My Mortal Enemy is the eighth novel by American author Willa Cather. It was first published in 1926.

==Plot summary==
Myra Henshawe and her husband Oswald return to their fictional hometown of Parthia, Illinois, to visit their relatives. Nellie and Aunt Lydia then leave to spend the Christmas holiday in New York City with them. They live on Madison Square. They dine with Ewan Gray, a friend who has an infatuation with another actress, Esther Sinclair. Oswald receives silver buttons for his shirt from an old Western acquaintance, and asks Lydia to pretend she gave them to him to thwart his wife's jealousy. Later Myra and Nellie go to the opera; in a lodge they spot an erstwhile friend of Myra's, which makes her sad. Later they take a hansom around a park and chance upon a rich acquaintance of Myra's, which leads her to be scornful over her own poverty. They spend Christmas dinner with friends of the Henshawes, both artists and people of privilege. Later they spend New Year's Eve with artists again. A few days later Nellie witnesses the Henshawes argue; the husband takes her out to lunch. Soon after, she and her aunt are to return to Illinois. On the train, they are joined by Myra, who has argued with her husband again and is going to visit a friend in Pittsburgh for a change of scenery.

Ten years later, Nellie moved into a shabby flat in a little town on the west coast, and bumps into the Henshawes. Myra is now bedridden and Oswald works full-time; their upstairs neighbours are atrociously noisy, regardless of Myra's illness. Nellie takes to visiting her at tea-time; she also takes her out by the sea. Myra expresses her regrets over her husband. (If she had not married him, her great-uncle would have bequeathed her his fortune. Instead, she eloped and he gave it away to the church.) Oswald takes to having lunch with a young woman. Once, Nellie asks her why she is so harsh on her husband, and Myra dismisses her. Shortly after, her condition gets worse. She dismisses everyone and runs away; she is found dead by the seaside the following day. Her husband expresses no remorse about his wife; he loved her despite her difficult conduct.

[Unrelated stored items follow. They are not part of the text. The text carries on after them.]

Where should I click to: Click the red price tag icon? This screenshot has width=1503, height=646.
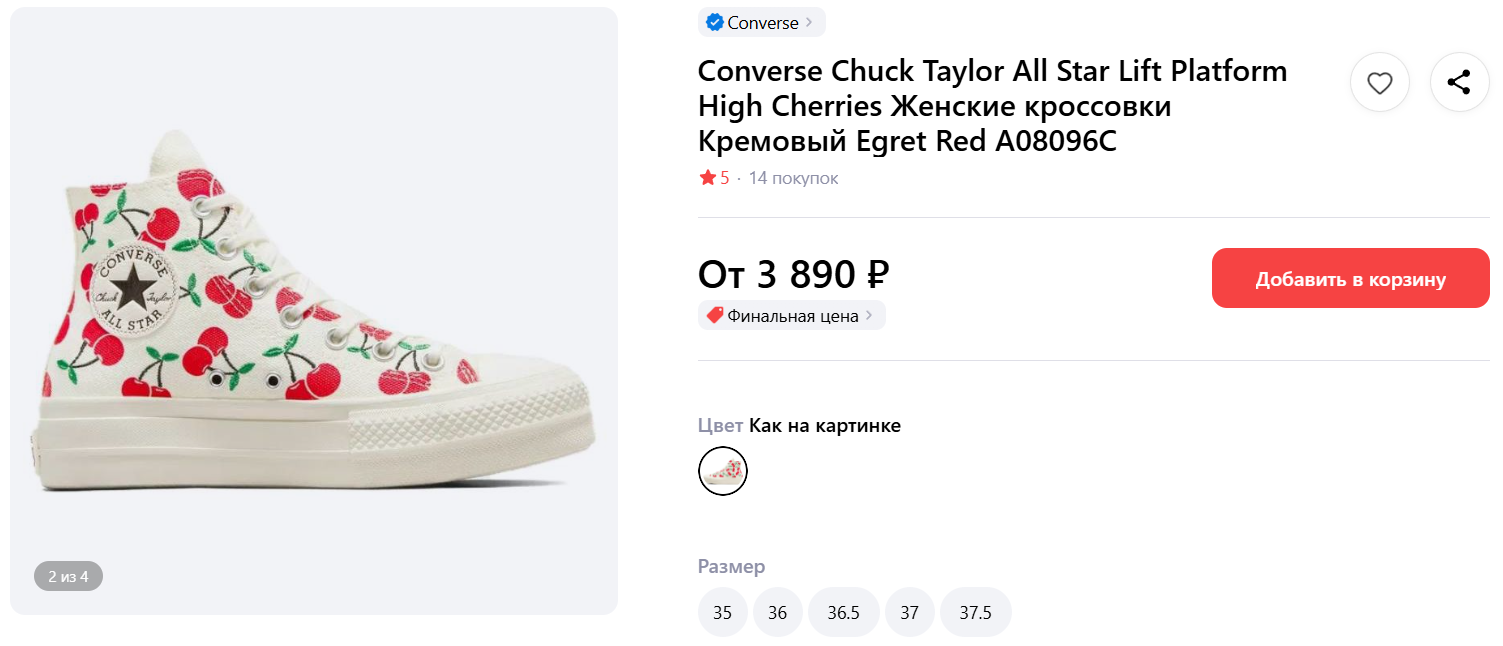(714, 316)
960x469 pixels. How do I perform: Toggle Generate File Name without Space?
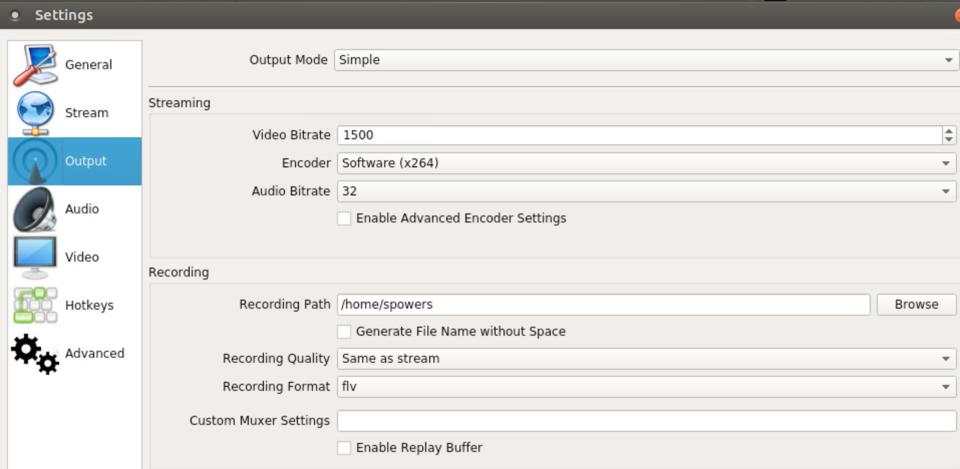coord(344,331)
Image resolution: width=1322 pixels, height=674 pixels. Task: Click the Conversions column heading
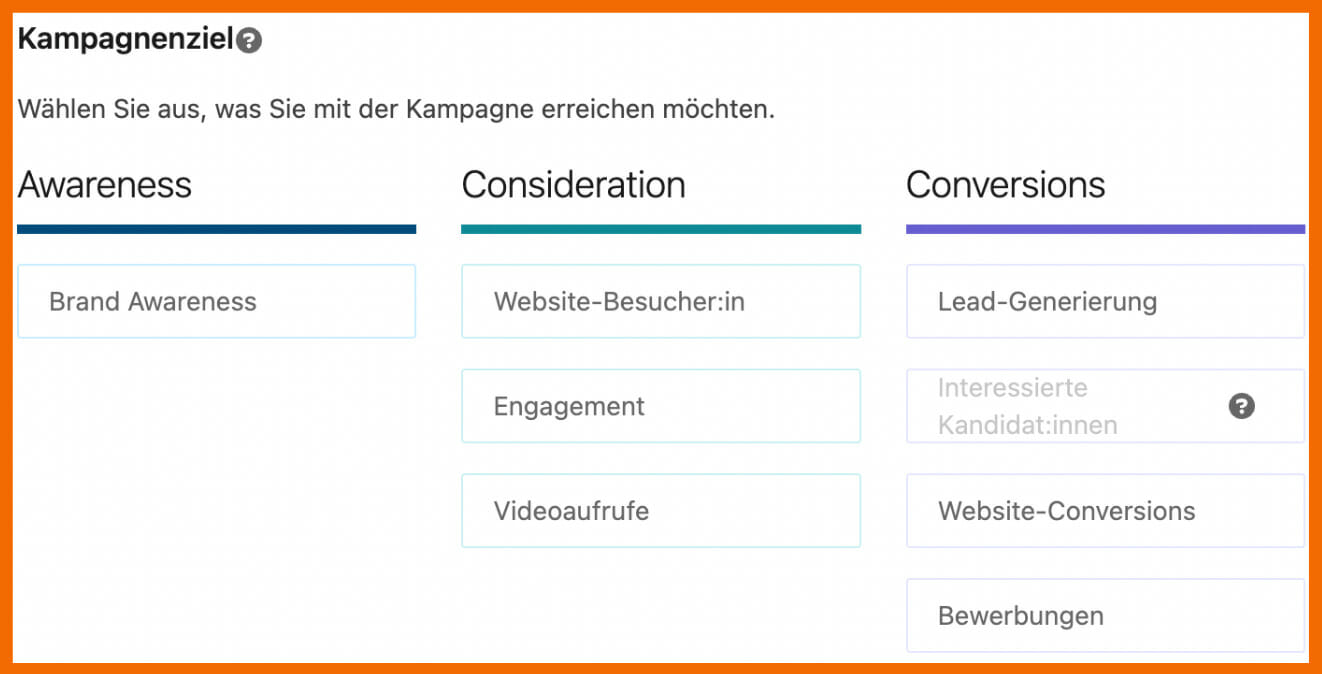(x=1005, y=185)
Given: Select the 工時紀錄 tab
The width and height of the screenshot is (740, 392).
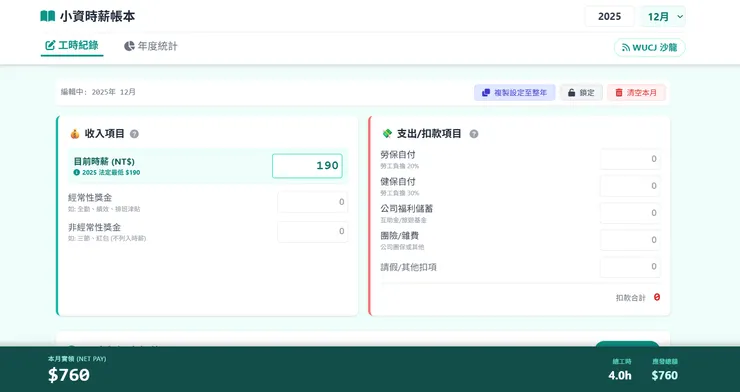Looking at the screenshot, I should 72,46.
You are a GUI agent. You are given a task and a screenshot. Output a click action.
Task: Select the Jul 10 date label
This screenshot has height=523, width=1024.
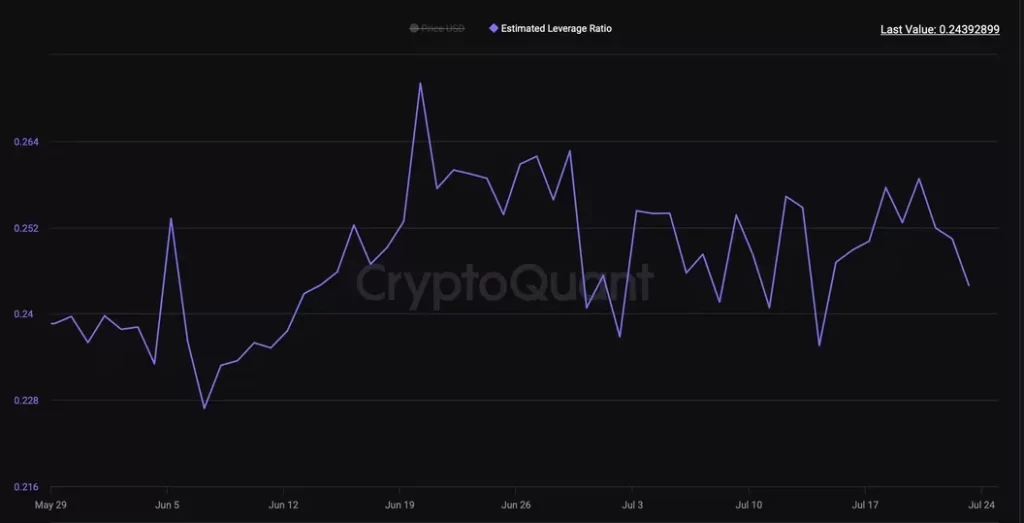click(x=748, y=505)
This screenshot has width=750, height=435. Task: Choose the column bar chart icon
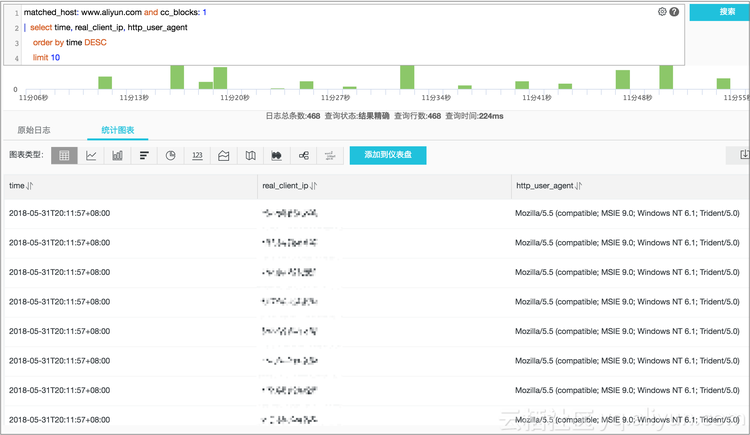(117, 156)
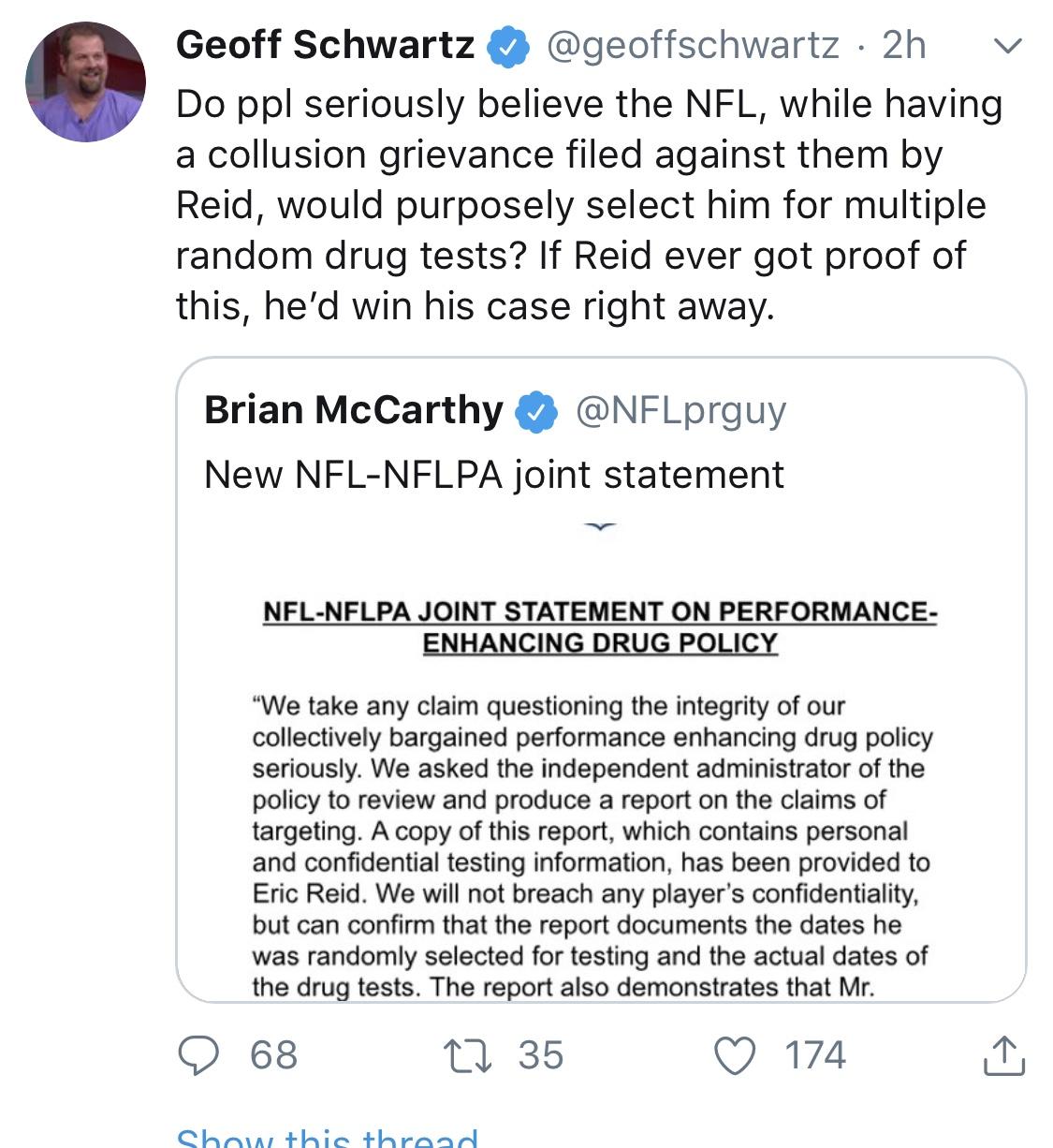Click Brian McCarthy's verified badge

coord(536,412)
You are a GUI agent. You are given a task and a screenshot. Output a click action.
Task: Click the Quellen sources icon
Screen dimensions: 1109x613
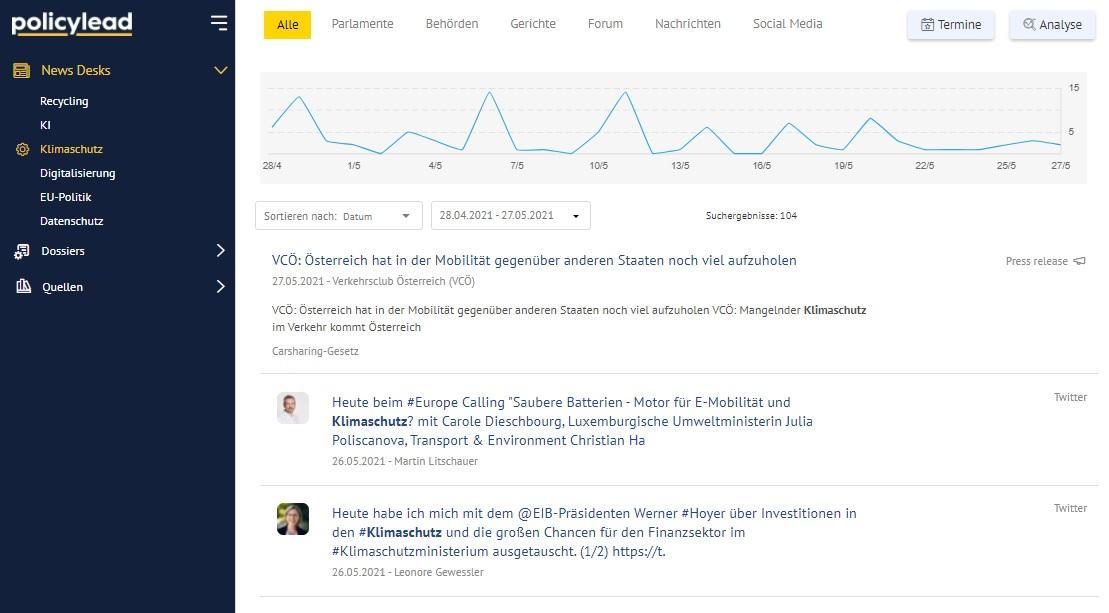[x=21, y=287]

After her death he moves to Alaska and later Nellie hears about his death.

==Characters==
- Myra Henshawe, maiden name Driscoll. She lives in New York City. She was brought up by her great-uncle.
- Oswald Henshawe His mother was German and his father an Ulster Protestant who didn't get on with Myra's great-uncle. He went to Harvard and then New York City.
- Aunt Lydia She has three sons.
- Cousin Bert
- Nellie Birdseye. Later Myra calls her Mrs Casey.
- Willy Bunch, the janitor's son.
- John Driscoll, Myra's father. He died when she was very young.
- Uncle Rob
- Ewan Gray, a stage actor. He is Scottish and was reportedly wild in his youth.
- Esther Sinclair, a woman of good family whom Ewan likes.
- Mrs Hewes, Madame Modjedska's housekeeper.
- Anne Aylward, a poet.
- Jefferson de Angelais, a stage actor.
- Helena Modjeska, Countess Bozenta-Chlapowska.
- Emelia, a Polish singer.
- Coquelin, an actor.
- The Poindexters, upstairs neighbours.
- Biddy Stirling, a librarian.
- Father Fay, a Catholic priest, who gives Myra the last rites.
- Billy, the son of a friend of Myra's, who killed himself at age 23 because of a 'sordid love affair'.
- A young woman whom Oswald goes to the restaurant with while his wife is ill.

==Allusions to other works==
- The Bible is mentioned with regard to the Sacred Heart.
- Literature is mentioned with regard to Charles Perrault's Sleeping Beauty, William Shakespeare's King Lear, Richard II and King John, Heinrich Heine, and Walt Whitman.
- Drama is mentioned with regard to Sarah Bernhardt's Hamlet.
- Music is mentioned with regard to Jean de Reszke, Helena Modjeska, Ambroise Thomas's Hamlet, Vincenzo Bellini's Norma, and Franz Schubert.

==Literary significance and criticism==
Cather scholar Laura Winters suggested that the novel 'represents the bitter apotheosis of the issues of exile Cather worked on all of her life'.

Literary analyst Merrill Skaggs identified editor Viola Roseboro' as Cather's probable inspiration for Myra Henshawe, and posited that although Cather said the inspiration for Henshawe had died in 1911, this was a reference to Roseboro' having left McClure's Magazine (former workplace of both Roseboro' and Cather) in that year.